I found and tried a few things:
1) http://code.activestate.com/recipes/534109-xml-to-python-data-structure/
It simply doesn't work. I get the following error:
raise exception
xml.sax._exceptions.SAXParseException: <unknown>:1:2: not well-formed
(invalid token)
But i removed everything from the file except: <?xml version="1.0"
encoding="UTF-8"?>
and i still got the error.

Anyway, i looked at ElementTree, but that error out with:
xml.parsers.expat.ExpatError: junk after document element: line 19, column 0


Anyway, if anyone can give me advice of point me somewhere i'd greatly
appreciate it.

thanks
matt

Stefan Behnel

unread,
Feb 21, 2011, 12:43:16 PM2/21/11
to pytho...@python.org
Matt Funk, 21.02.2011 18:30:

That's not XML. XML documents have exactly one root element, i.e. you need
an enclosing element around these two tags.
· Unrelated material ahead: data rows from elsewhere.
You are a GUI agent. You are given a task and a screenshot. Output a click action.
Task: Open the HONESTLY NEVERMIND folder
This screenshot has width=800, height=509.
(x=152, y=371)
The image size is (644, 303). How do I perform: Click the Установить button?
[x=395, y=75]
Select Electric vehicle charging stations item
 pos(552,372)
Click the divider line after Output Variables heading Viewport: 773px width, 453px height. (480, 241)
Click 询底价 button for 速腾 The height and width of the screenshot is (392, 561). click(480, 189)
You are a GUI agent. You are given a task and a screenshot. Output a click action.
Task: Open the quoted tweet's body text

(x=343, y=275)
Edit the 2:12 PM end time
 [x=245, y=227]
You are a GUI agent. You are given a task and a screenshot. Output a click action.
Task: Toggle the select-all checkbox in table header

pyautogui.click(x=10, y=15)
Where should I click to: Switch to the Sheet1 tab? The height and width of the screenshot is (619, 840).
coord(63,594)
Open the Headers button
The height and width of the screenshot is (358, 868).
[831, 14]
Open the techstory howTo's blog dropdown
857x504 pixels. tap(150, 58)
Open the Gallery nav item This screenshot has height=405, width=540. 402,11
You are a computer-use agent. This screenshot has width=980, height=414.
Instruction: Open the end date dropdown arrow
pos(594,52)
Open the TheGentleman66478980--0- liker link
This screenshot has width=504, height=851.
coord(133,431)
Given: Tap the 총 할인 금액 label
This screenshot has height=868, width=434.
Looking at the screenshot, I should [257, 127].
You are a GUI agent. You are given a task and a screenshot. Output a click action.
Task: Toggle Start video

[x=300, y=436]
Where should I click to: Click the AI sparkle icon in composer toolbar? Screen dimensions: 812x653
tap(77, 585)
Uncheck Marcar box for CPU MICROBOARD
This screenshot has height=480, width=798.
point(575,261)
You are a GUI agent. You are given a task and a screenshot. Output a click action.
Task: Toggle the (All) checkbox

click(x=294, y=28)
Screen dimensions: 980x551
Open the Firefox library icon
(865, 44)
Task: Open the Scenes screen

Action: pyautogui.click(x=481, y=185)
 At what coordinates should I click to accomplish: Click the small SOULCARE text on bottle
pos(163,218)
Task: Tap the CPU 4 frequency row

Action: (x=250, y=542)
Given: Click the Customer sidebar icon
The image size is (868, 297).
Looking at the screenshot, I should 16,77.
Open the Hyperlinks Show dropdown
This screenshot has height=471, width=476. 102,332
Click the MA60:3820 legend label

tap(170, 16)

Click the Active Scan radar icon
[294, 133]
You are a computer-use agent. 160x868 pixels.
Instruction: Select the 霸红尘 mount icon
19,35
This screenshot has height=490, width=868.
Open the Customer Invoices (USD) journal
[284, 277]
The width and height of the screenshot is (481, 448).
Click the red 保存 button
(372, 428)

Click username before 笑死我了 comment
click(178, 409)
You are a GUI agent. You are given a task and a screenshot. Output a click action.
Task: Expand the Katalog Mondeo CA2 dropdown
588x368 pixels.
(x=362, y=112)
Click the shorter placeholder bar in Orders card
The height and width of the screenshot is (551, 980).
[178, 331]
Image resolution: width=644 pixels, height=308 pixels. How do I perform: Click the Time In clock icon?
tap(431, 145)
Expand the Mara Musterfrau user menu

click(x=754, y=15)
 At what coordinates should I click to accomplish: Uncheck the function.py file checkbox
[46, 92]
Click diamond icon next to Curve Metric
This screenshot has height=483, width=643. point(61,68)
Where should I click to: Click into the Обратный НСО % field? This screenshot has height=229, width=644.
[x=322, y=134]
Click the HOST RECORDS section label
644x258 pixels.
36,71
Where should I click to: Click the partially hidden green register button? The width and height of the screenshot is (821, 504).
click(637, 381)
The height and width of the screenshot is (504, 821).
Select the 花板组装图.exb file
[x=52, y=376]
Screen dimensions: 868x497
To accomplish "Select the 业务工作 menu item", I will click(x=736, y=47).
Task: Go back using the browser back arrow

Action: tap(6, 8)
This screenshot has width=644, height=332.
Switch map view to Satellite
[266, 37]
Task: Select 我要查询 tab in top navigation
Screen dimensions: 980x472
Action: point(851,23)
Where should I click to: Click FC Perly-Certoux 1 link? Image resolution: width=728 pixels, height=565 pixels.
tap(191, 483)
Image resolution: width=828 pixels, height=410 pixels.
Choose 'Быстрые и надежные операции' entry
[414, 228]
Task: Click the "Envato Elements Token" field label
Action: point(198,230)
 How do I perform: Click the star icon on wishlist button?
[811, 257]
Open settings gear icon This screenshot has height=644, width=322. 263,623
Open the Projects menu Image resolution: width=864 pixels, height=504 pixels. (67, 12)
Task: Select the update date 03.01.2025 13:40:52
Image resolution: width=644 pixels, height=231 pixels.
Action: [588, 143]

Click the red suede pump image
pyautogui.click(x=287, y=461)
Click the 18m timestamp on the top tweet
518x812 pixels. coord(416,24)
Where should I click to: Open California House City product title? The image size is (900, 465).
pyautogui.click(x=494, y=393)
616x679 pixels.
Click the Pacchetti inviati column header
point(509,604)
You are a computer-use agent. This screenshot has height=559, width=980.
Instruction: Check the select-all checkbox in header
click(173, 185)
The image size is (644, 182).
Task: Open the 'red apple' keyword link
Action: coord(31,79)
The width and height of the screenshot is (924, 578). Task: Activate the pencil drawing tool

> So there are comments, whitespace etc ... in it.
> I would like to be able to put everything into some sort of structure

Including the comments or without them? Note that ElementTree will ignore
comments.


> such that i can access it as:
> structure['Algorithm']['Type'] == Alg1

Have a look at lxml.objectify. It allows you to write

alg_type = root.Algorithm.Type.text

and a couple of other niceties.

http://lxml.de/objectify.html


> I was wondering if there is something out there that does this.
> I found and tried a few things:
> 1) http://code.activestate.com/recipes/534109-xml-to-python-data-structure/
> It simply doesn't work. I get the following error:
> raise exception
> xml.sax._exceptions.SAXParseException:<unknown>:1:2: not well-formed
> (invalid token)

"not well formed" == "not XML".


> But i removed everything from the file except:<?xml version="1.0"
> encoding="UTF-8"?>
> and i still got the error.

That's not XML, either.


> Anyway, i looked at ElementTree, but that error out with:
> xml.parsers.expat.ExpatError: junk after document element: line 19, column 0

In any case, ElementTree is preferable over a SAX based solution, both for
performance and maintainability reasons.

Stefan

Terry Reedy

unread,
Feb 21, 2011, 1:22:11 PM2/21/11
to pytho...@python.org
On 2/21/2011 12:30 PM, Matt Funk wrote:
> Hi,
> I was wondering if someone had some advice:
> I want to create a set of xml input files to my code that look as follows:

Why?

...


> So there are comments, whitespace etc ... in it.
> I would like to be able to put everything into some sort of structure

> such that i can access it as:
> structure['Algorithm']['Type'] == Alg1

Unless I have a very good reason otherwise, I would just put everything
in nested dicts in a .py file to begin with. Or if I needed cross
language portability, a JSON file, which is close to the same thing.

--
Terry Jan Reedy

Stefan Behnel

unread,
Feb 21, 2011, 2:03:49 PM2/21/11
to pytho...@python.org
Terry Reedy, 21.02.2011 19:22:

Hmm, right, good call. There's also the configparser module in the stdlib
which may provide a suitable format here.

Stefan

Matt Funk

unread,
Feb 21, 2011, 5:08:07 PM2/21/11
to pytho...@python.org
Hi Terry,

On 2/21/2011 11:22 AM, Terry Reedy wrote:
> On 2/21/2011 12:30 PM, Matt Funk wrote:
>> Hi,
>> I was wondering if someone had some advice:
>> I want to create a set of xml input files to my code that look as
>> follows:
>
> Why?

mmmh. not sure how to answer this question exactly. I guess it's a
design decision. I am not saying that it is best one, but it seemed
suitable to me. I am certainly open to suggestions. But here are some
requirements:
1) My boss needs to be able to read the input and make sense out of it.
XML seems fairly self explanatory, at least when you choose suitable
names for the properties/tags etc ...
2) I want reproducability of a given run without changes to the code.
I.e. all the inputs need to be stored external to the code such that the
state of the run is captured from the input files entirely.

>
>
> ...
>> So there are comments, whitespace etc ... in it.
>> I would like to be able to put everything into some sort of structure
>> such that i can access it as:
>> structure['Algorithm']['Type'] == Alg1
>
> Unless I have a very good reason otherwise, I would just put
> everything in nested dicts in a .py file to begin with.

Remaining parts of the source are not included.